Option 1: Improve pyparsing Grammar (Recommended)
Effort: Medium | Risk: Low | Benefit: High
Approach:
-
Add support for LET syntax:
let_binding = identifier + Literal(",").suppress() + expression let_expr = (Literal("LET") + lparen + DelimitedList(Group(let_binding)) + rparen)
-
Add support for LAMBDA:
lambda_expr = (Literal("LAMBDA") + lparen + DelimitedList(identifier) + Literal(",").suppress() + expression + rparen)
-
Add operator support:
operator = MatchFirst([Literal(op) for op in ['+', '-', '*', '/', '&', ':', ...]]) binary_expr = expression + operator + expression
-
Add range references:
cell_ref = Word(alphas, max=3) + Word(nums) range_ref = cell_ref + Literal(":") + cell_ref
Pros:
- Maintains structured parsing
- Better error reporting
- Can validate syntax
- Single code path reduces complexity
Cons:
- Requires significant pyparsing expertise
- Google Sheets formula syntax is complex
- May never handle 100% of cases
Option 2: Pure Regex Approach
Effort: Low | Risk: Medium | Benefit: Medium
Approach:
- Remove pyparsing dependency
- Use only regex with balanced matching
- Simplify code to single parsing path
Pros:
- Simpler codebase
- Consistent output format
- Easier to understand and maintain
- Already works for all formulas
Cons:
- No structural understanding
- Harder to validate formulas
- Error messages less helpful
- Regex harder to extend
Option 3: Use Specialized Parser Library
Effort: High | Risk: High | Benefit: High
Approach:
- Research existing Google Sheets formula parsers
- Options might include:
- Lark parser (more powerful than pyparsing)

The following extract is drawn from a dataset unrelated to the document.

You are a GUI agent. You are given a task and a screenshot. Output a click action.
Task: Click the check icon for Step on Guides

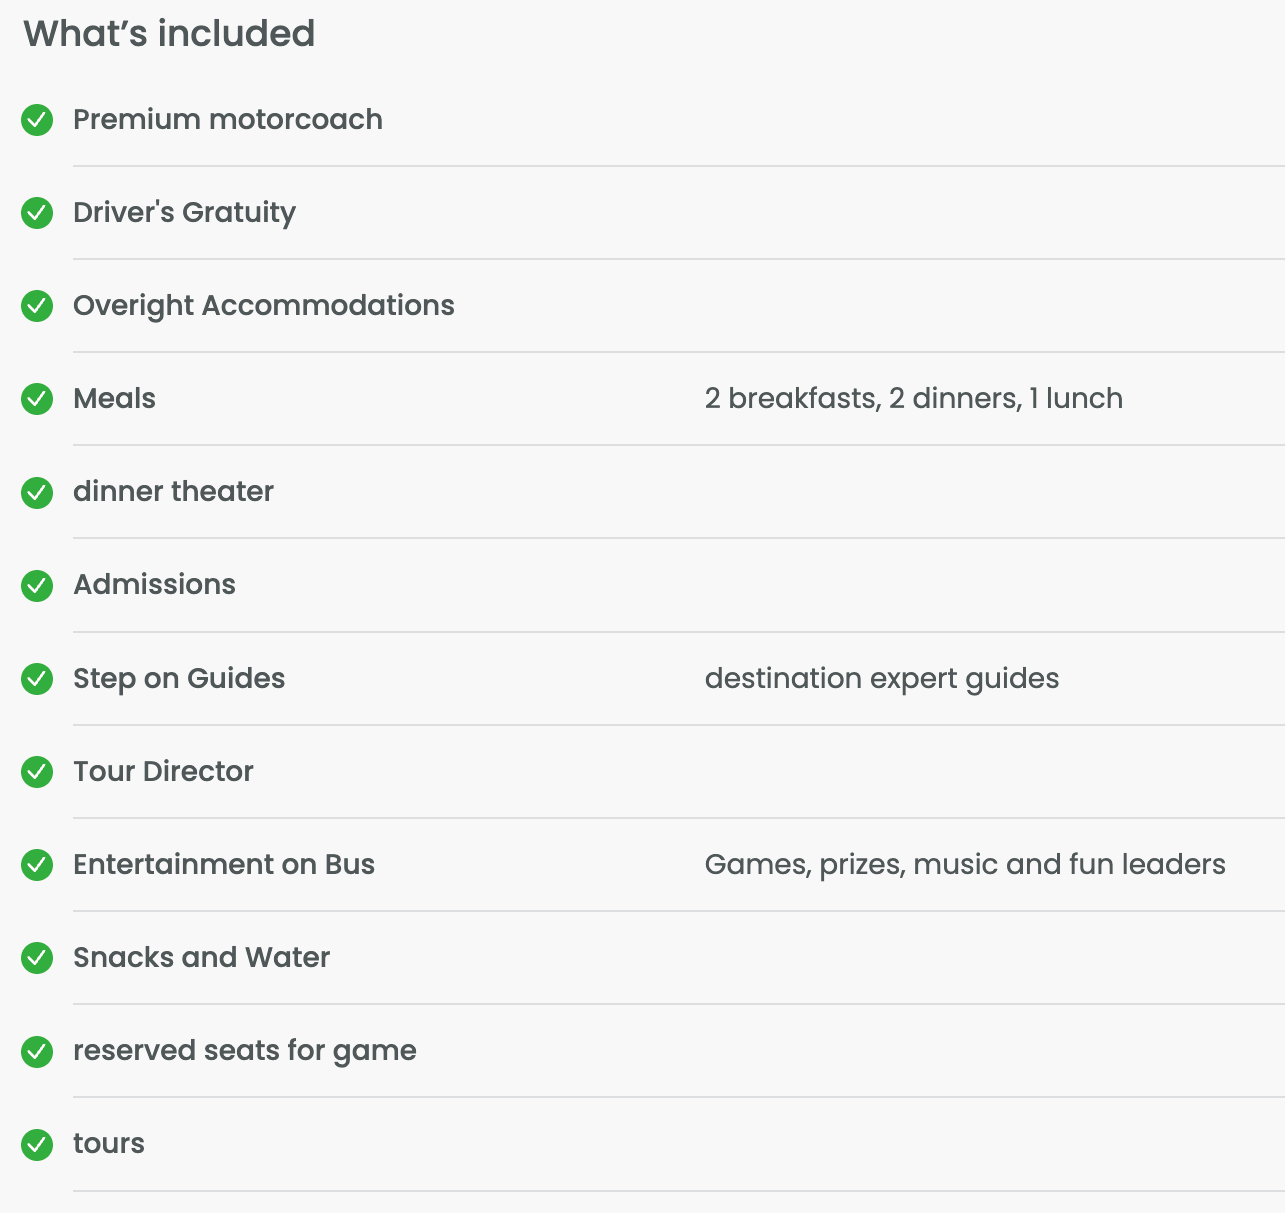(x=37, y=679)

- ANTLR (industrial-strength parser generator)
- Tree-sitter (incremental parsing)
- Custom recursive descent parser
Pros:
- Potentially complete solution
- Better error messages
- Could enable formula validation
- Could enable formula analysis/transformation
Cons:
- Significant development time
- May not exist for Google Sheets
- Adds external dependency
- Overkill for current needs
Option 4: Hybrid Refinement (Minimum Viable Improvement)

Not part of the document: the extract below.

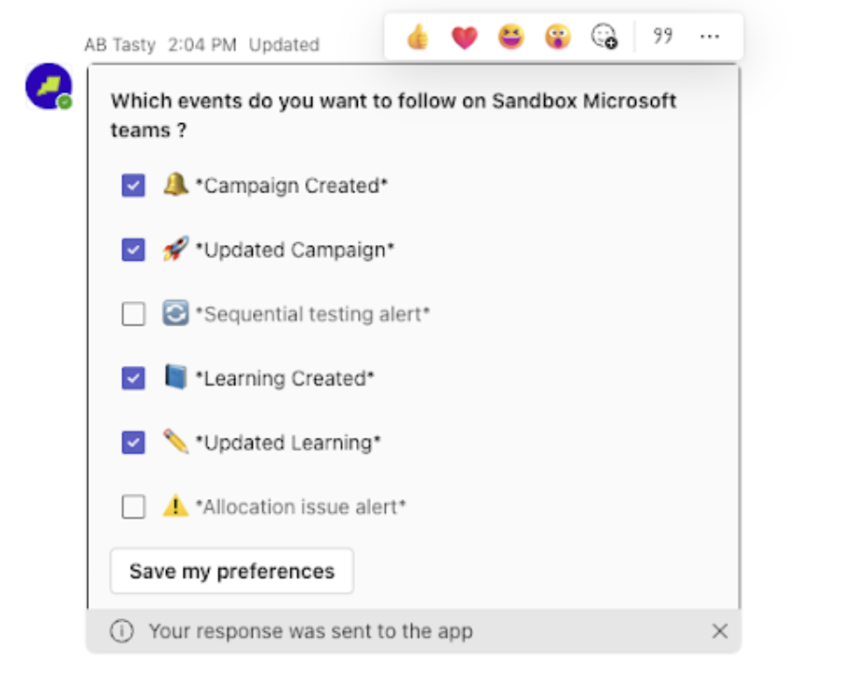
Task: Enable Sequential testing alert checkbox
Action: (133, 314)
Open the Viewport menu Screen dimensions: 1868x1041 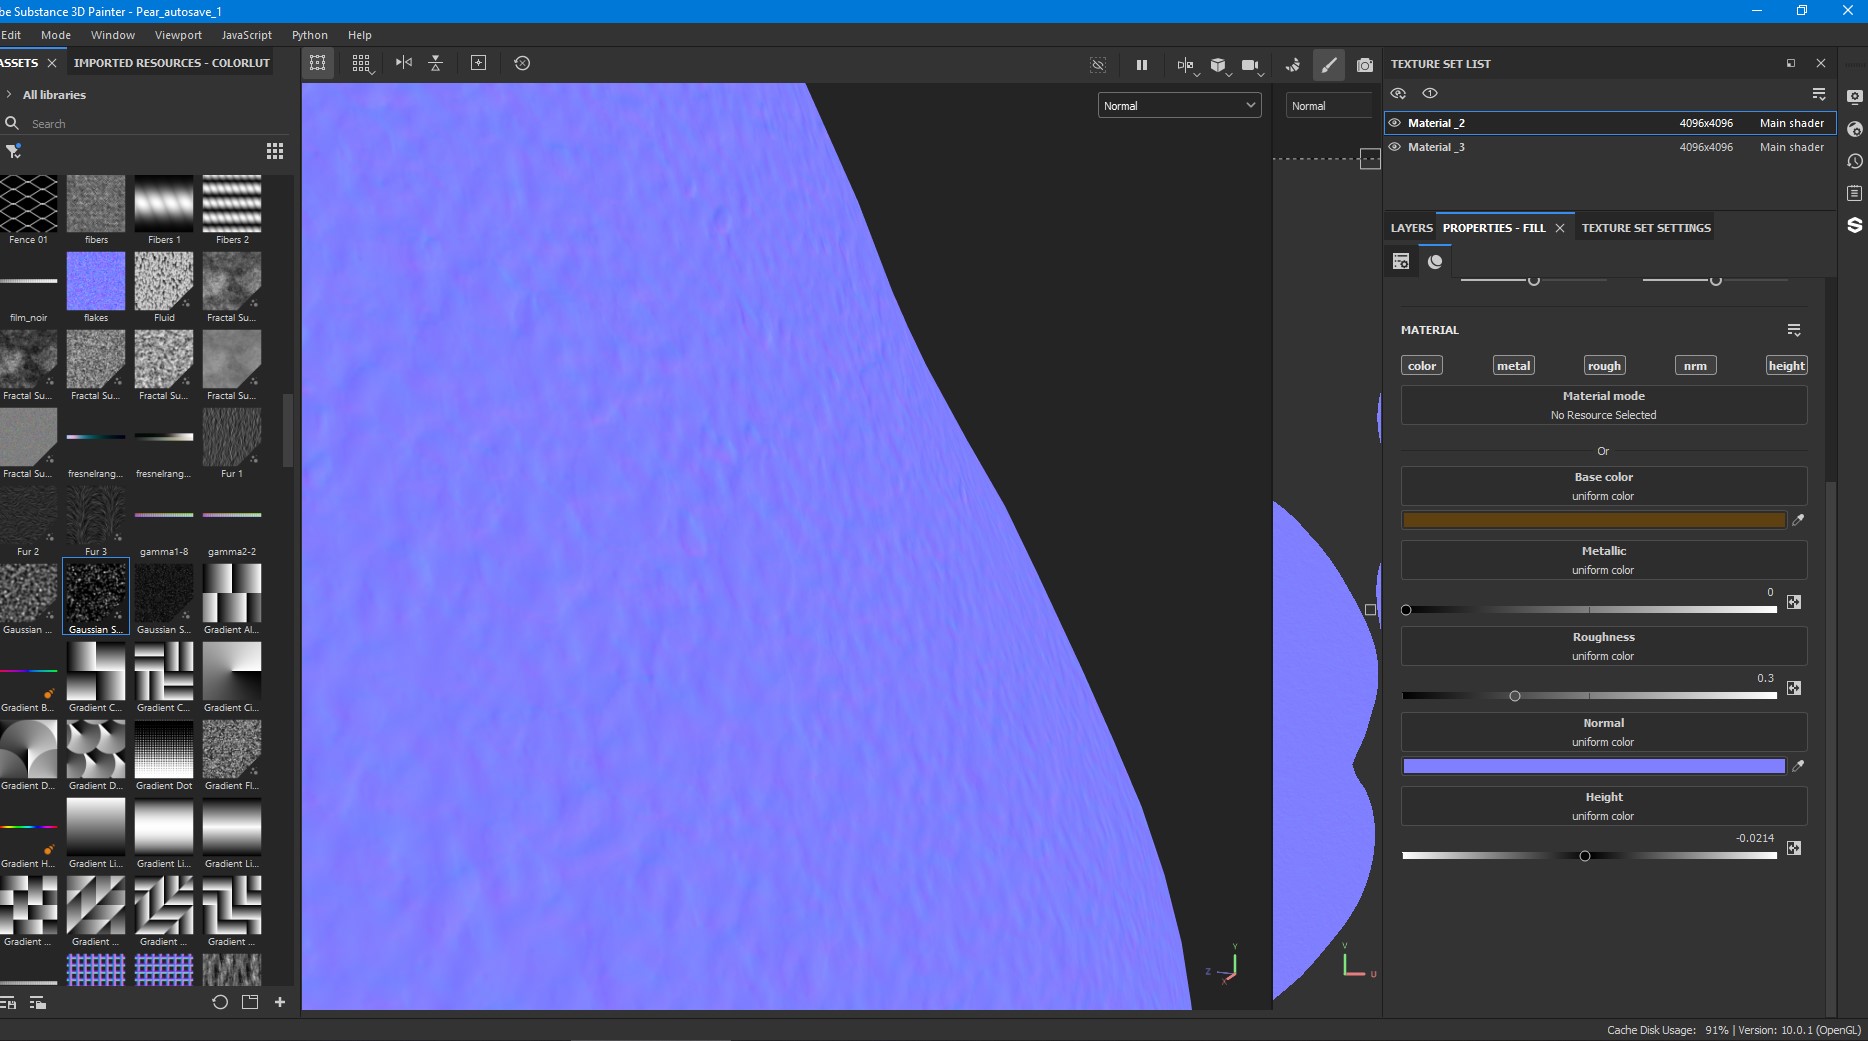178,35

Effort: Low | Risk: Low | Benefit: Medium
Approach:
-
Keep current hybrid approach
-
Improve error handling:
try: args = self._extract_args_from_formula(formula, match.end() - 1) if args is None: raise ParseException(f"Failed to extract args for {func_name}") except Exception as e: log_warning(f"Regex fallback failed: {e}") continue
-
Add validation:
# Verify extracted args make sense if any(arg.count('(') != arg.count(')') for arg in args): raise ParseException("Unbalanced parentheses in arguments")
-
Expand test coverage (see test cases above)
-
Add debug mode:
if DEBUG: print(f"Using {'pyparsing' if calls else 'regex'} for {name}")
Pros:
- Low risk, immediate benefit
- Builds on working solution
- Better error messages
- Easier debugging
Cons:
- Doesn't address fundamental limitations
- Still two code paths to maintain
Recommendations
Immediate (Do Now):
- ✅ Add comprehensive test suite covering all identified failure cases
- ✅ Add error handling to regex fallback with clear error messages
- ✅ Add debug logging to track which parser is used for each formula
- ✅ Document limitations in code comments
Short Term (Next Sprint):
- Improve pyparsing grammar to handle LET and LAMBDA
- Add validation for extracted arguments
- Create parser benchmarks to track performance
Long Term (Future):
- Evaluate specialized parsers (Lark, ANTLR) if complexity grows
- Consider adding formula validation beyond just expansion
- Build formula analyzer to detect potential issues
Conclusion
The current hybrid approach is pragmatic and effective for the current use case. The regex fallback is appropriately used as a safety net when pyparsing fails. However, the system would benefit from:
- Better test coverage (highest priority)
- Improved error handling (high priority)
- Enhanced pyparsing grammar (medium priority)
- Better documentation of when each parser is used (medium priority)
The regex approach is a good short-term solution but improving pyparsing would provide a better long-term foundation.